The overall performance is largely correlated with the individual performance for Virginica or Versicolor classification, as these two classes were shown to be the most convoluted of the three. Setosa classification is often perfect, which is unsurprising given the distance between that class and the others in the feature-space, as shown above.
To determine more-robust and precise guidelines on the values for C and gamma, the scan can be iterated over an increasingly narrow range of values, increasing the effective resolution. At each step, the performance over the range is evaluated, and the region that reasonably appears to contain a suitable optimum is chosen to determine new limits for the next, smaller scan. (Given the degree of noise in the performance metrics, a more robust method to select the optimum could incorporate polynomial regression on the output metric as a function of input C and gamma values.)
From the above results, it's clear that the classifier performs well almost exclusively in the upper left quadrant. Therefore, the next scan will cover only this region.
# rescan with smaller range
iris_scan.scan(C_lims=(0, 12), gamma_lims=(-12, 0))
# visualize per-class performance, using narrower
# range on v_lims to better illustrate structure
# near maximal values
iris_scan.show_classes(v_lims=(0.9, 1.0))
The best performing classifiers (in terms of combined overall, Versicolor, and Virginica performances) on average were those with a value of $7.197\times10^{-6}$ for gamma and $4.498\times10^{4}$ for C, with an average overall accuracy of 97.4 % (up from 97.2 %, in the previous scan). The next scan will consider 2 orders of magnitude for each parameter, centered around this point.
iris_scan.scan(C_lims=(3, 5), gamma_lims=(-6, -4))
The best performing parameters were $1.526\times10^{-5}$ (gamma) and $2.442\times10^{4}$ (C). For the final scan, linear ranges around these values will be used.
iris_scan.scan(C_lims=(2e4, 3e4), gamma_lims=(1e-5, 2e-5), logvals=False)

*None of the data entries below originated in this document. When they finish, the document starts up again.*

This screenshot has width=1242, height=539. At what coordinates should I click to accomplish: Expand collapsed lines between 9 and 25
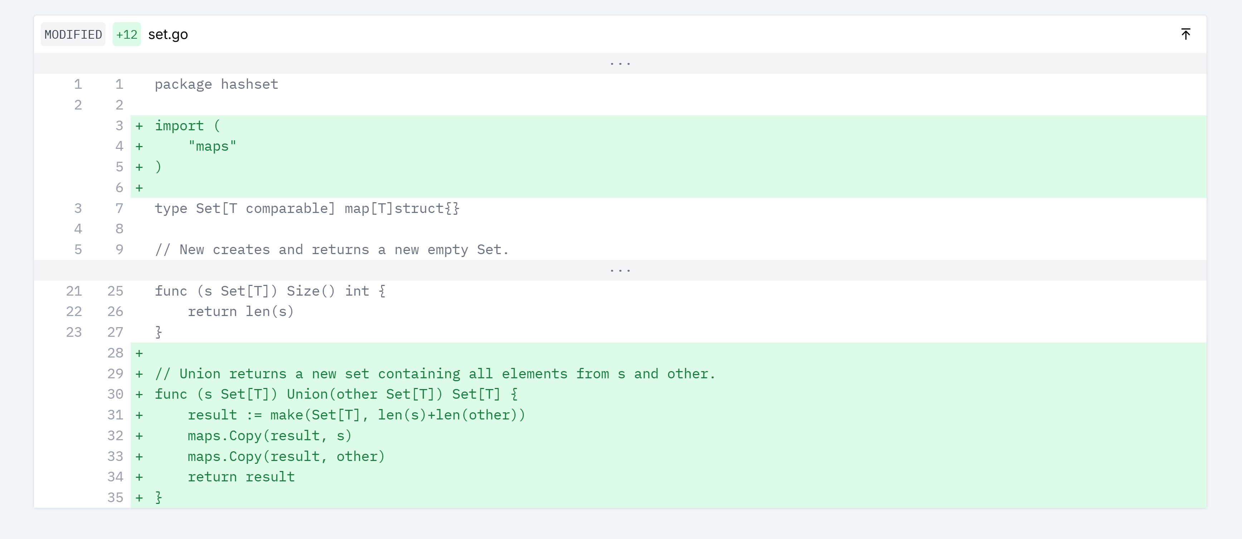620,270
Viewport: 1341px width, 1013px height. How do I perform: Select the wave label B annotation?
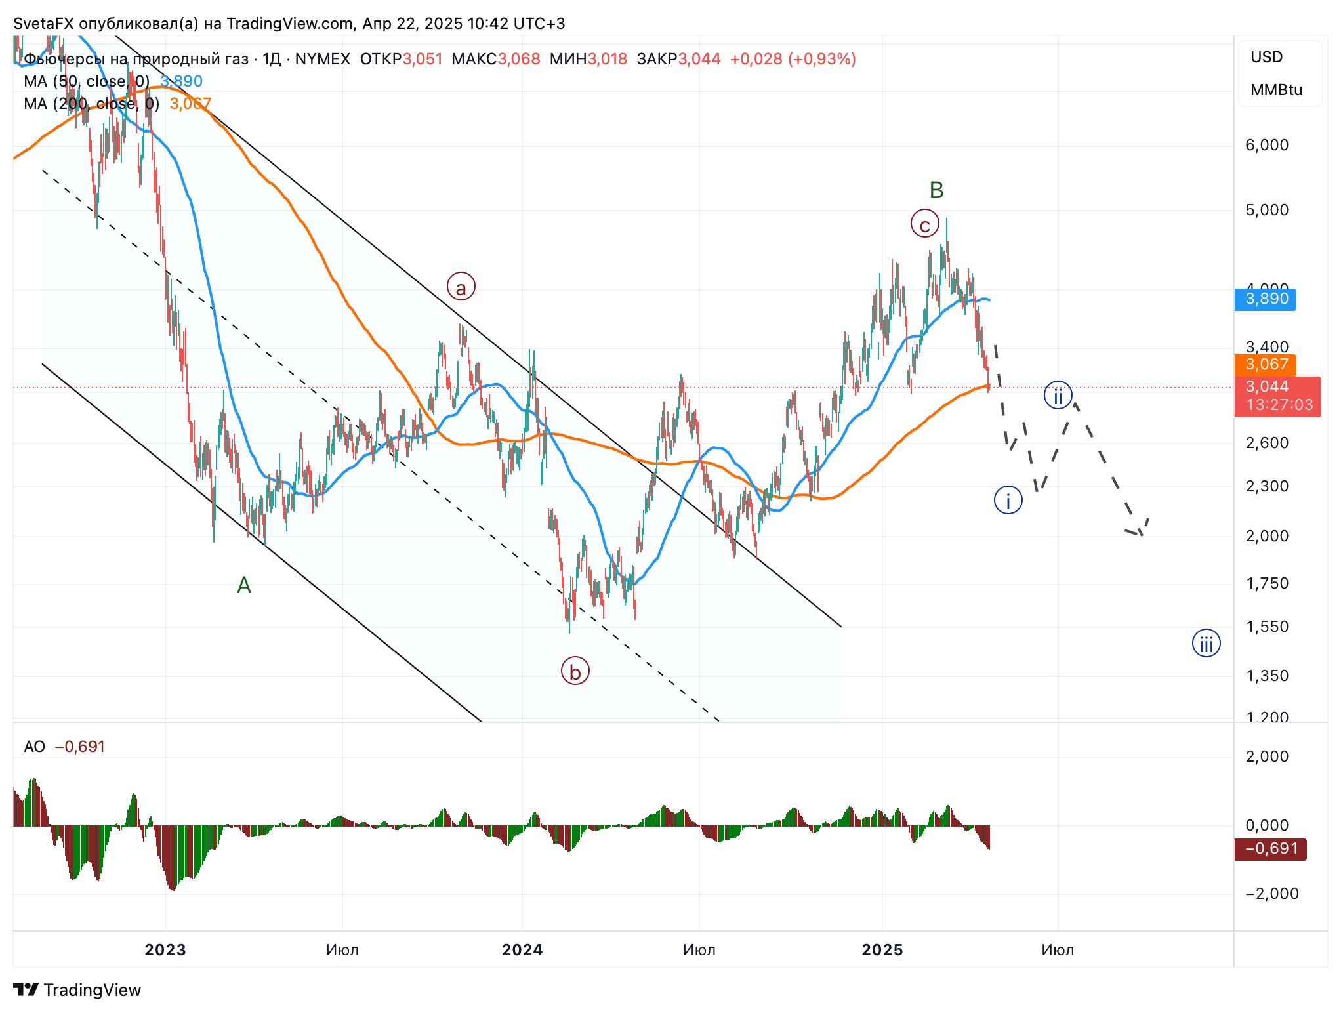(x=936, y=190)
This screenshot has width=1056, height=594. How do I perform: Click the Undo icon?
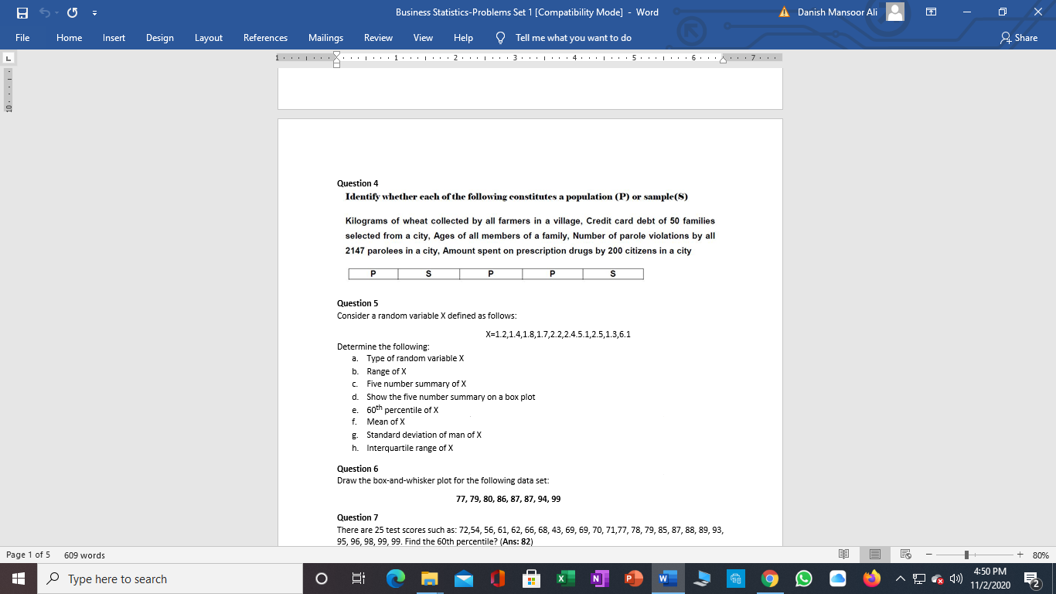pos(45,12)
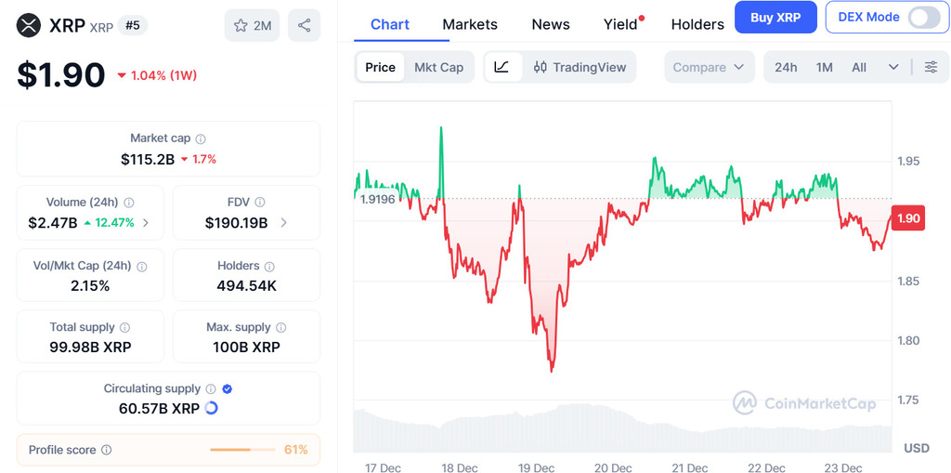Click the XRP logo icon
The image size is (951, 473).
tap(30, 25)
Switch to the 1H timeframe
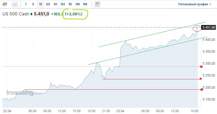The image size is (217, 114). click(x=55, y=4)
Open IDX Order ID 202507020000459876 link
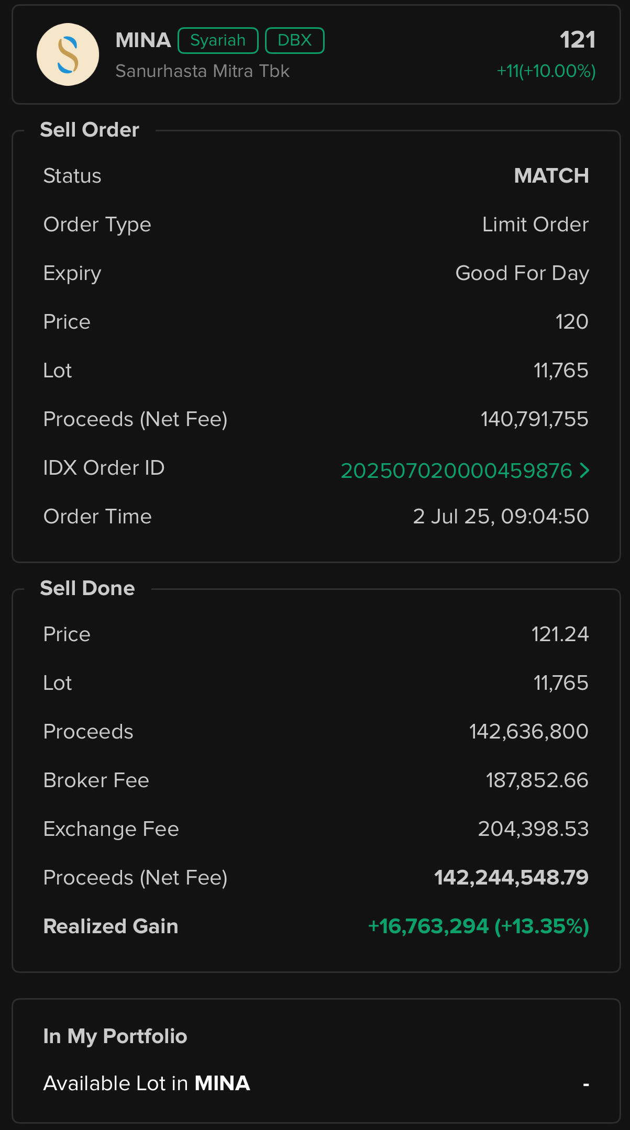630x1130 pixels. tap(456, 471)
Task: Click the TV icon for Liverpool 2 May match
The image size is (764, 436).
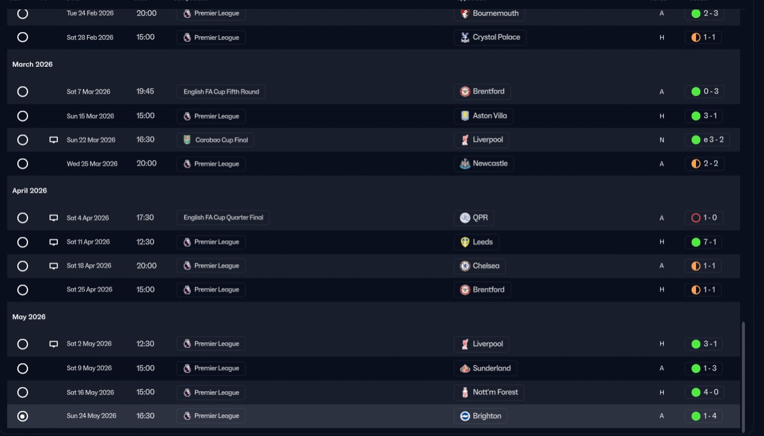Action: click(54, 344)
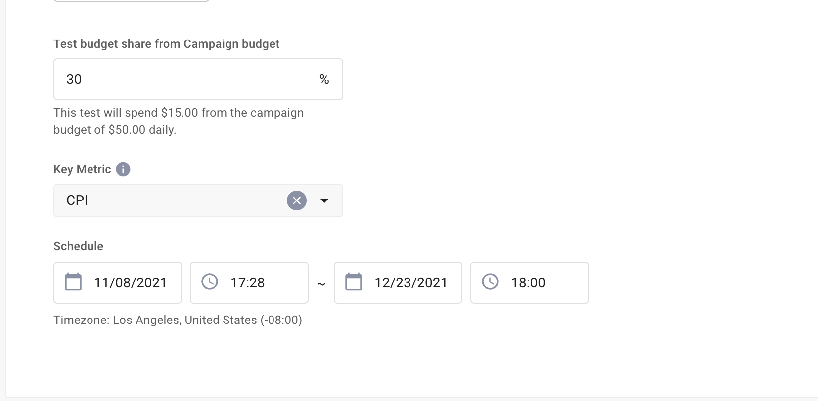The width and height of the screenshot is (818, 401).
Task: Click the Key Metric label text
Action: (82, 169)
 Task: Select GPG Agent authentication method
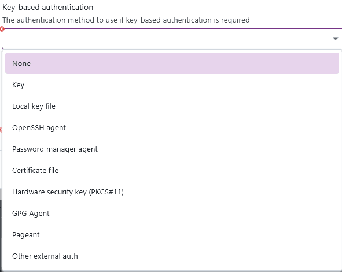pyautogui.click(x=172, y=213)
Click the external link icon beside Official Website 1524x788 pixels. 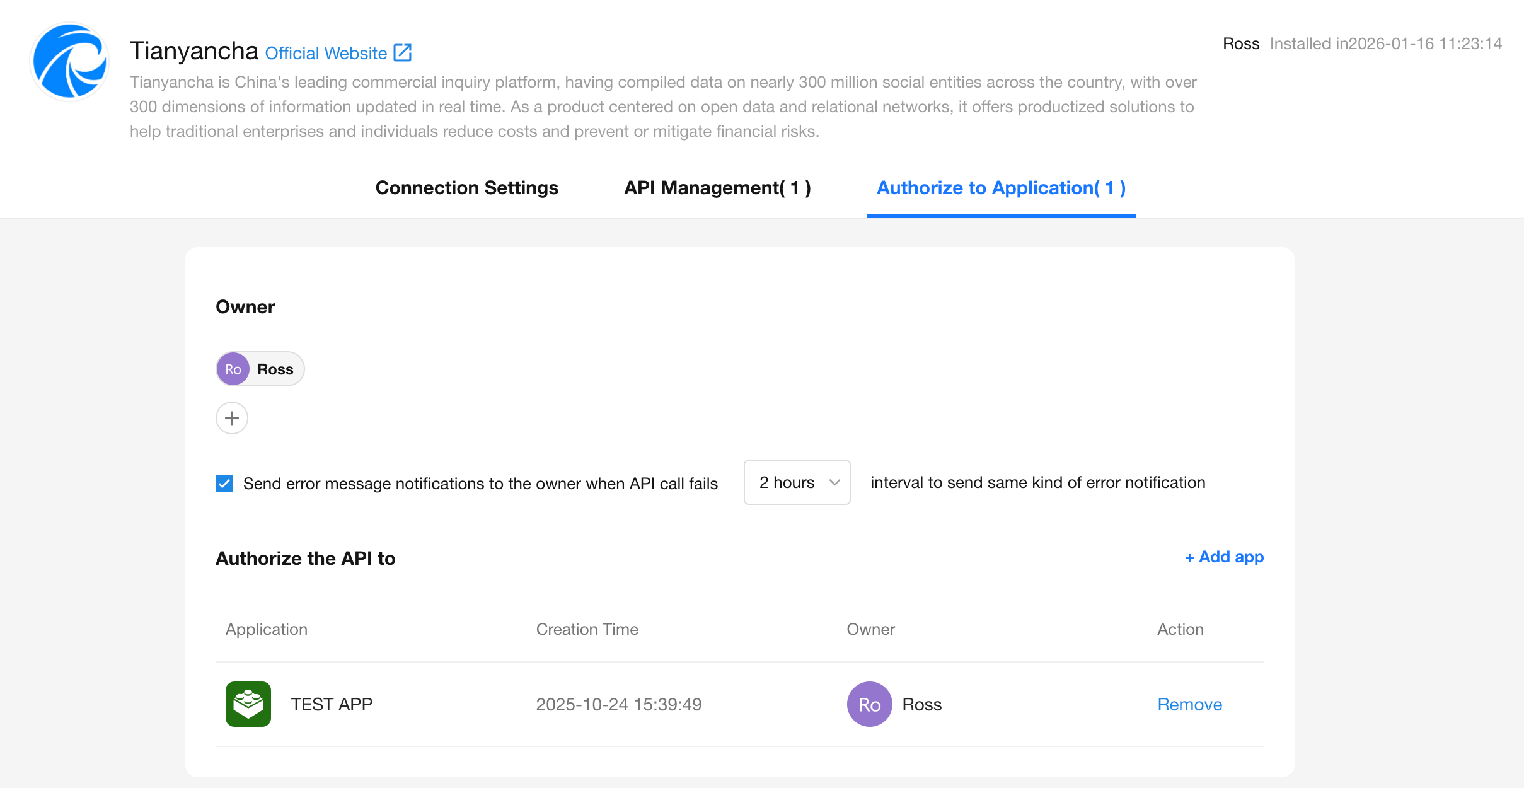(x=402, y=52)
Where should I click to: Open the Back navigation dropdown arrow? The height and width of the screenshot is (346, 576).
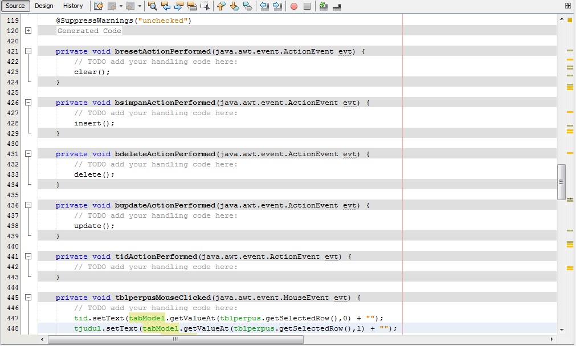pos(120,6)
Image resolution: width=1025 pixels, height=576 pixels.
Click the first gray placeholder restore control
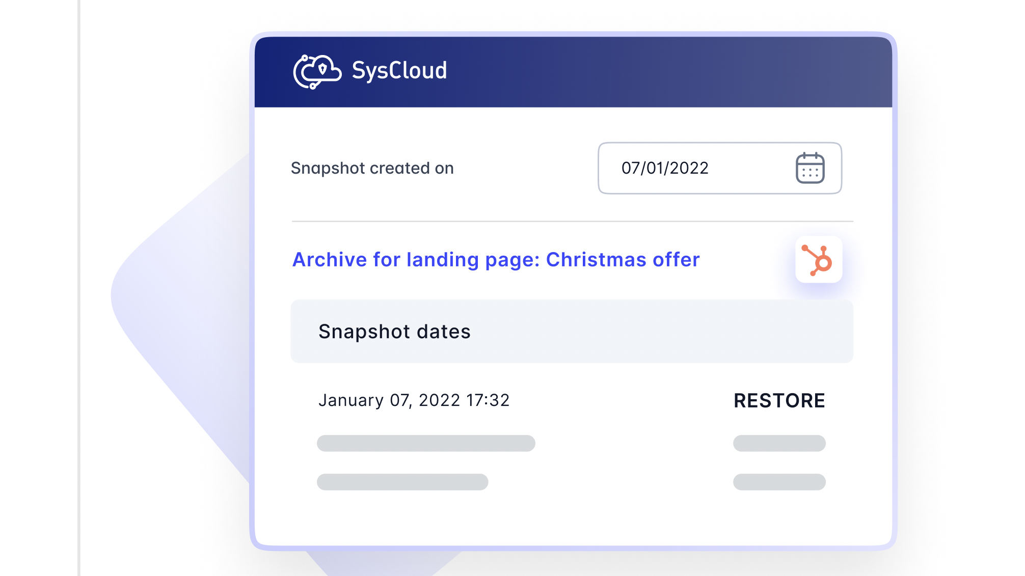pos(778,443)
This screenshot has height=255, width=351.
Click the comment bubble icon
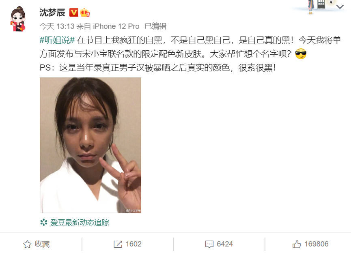point(209,244)
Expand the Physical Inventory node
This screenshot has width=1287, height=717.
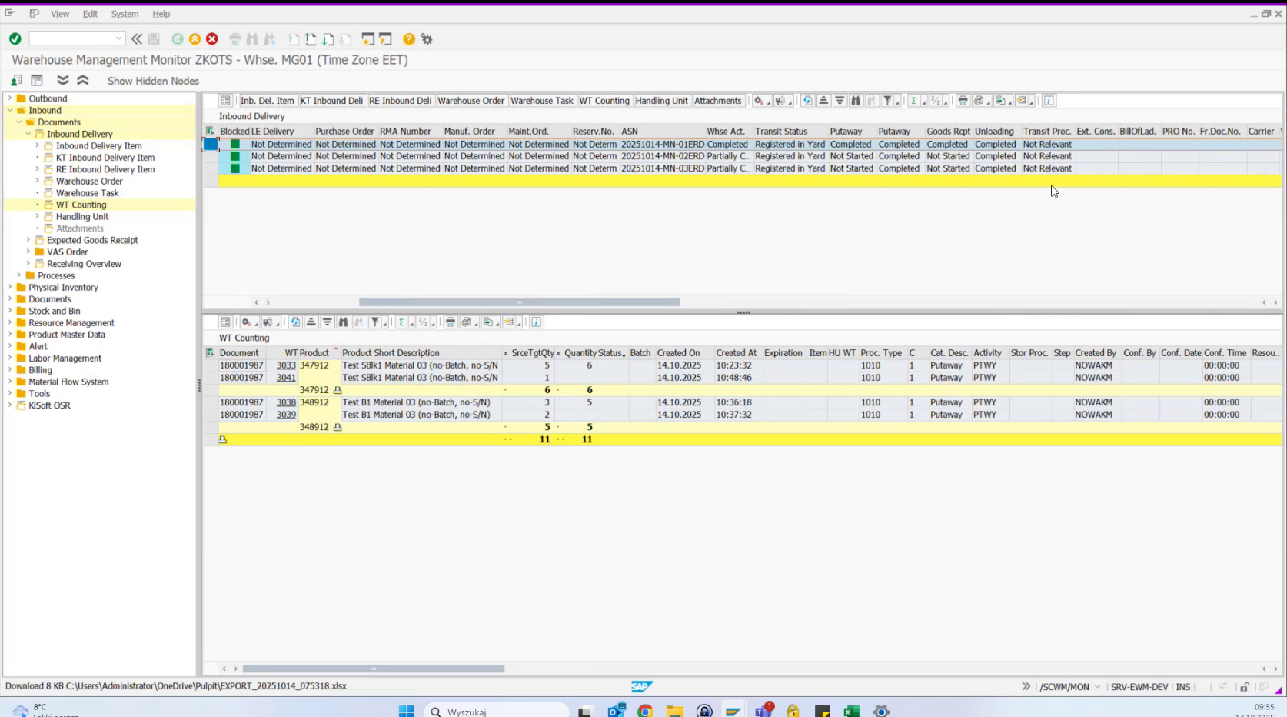[9, 287]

The maximum overall accuracy has improved to 97.5 %, and can be reached through several different pairs of C and gamma values within this range. One of these pairs (gamma = $1.245\times10^{-5}$, C = $2.347\times10^{4}$) also maximizes performance in classifying Versicolor and Virginica individually, and thus represents optimal paramater values for future classifier training.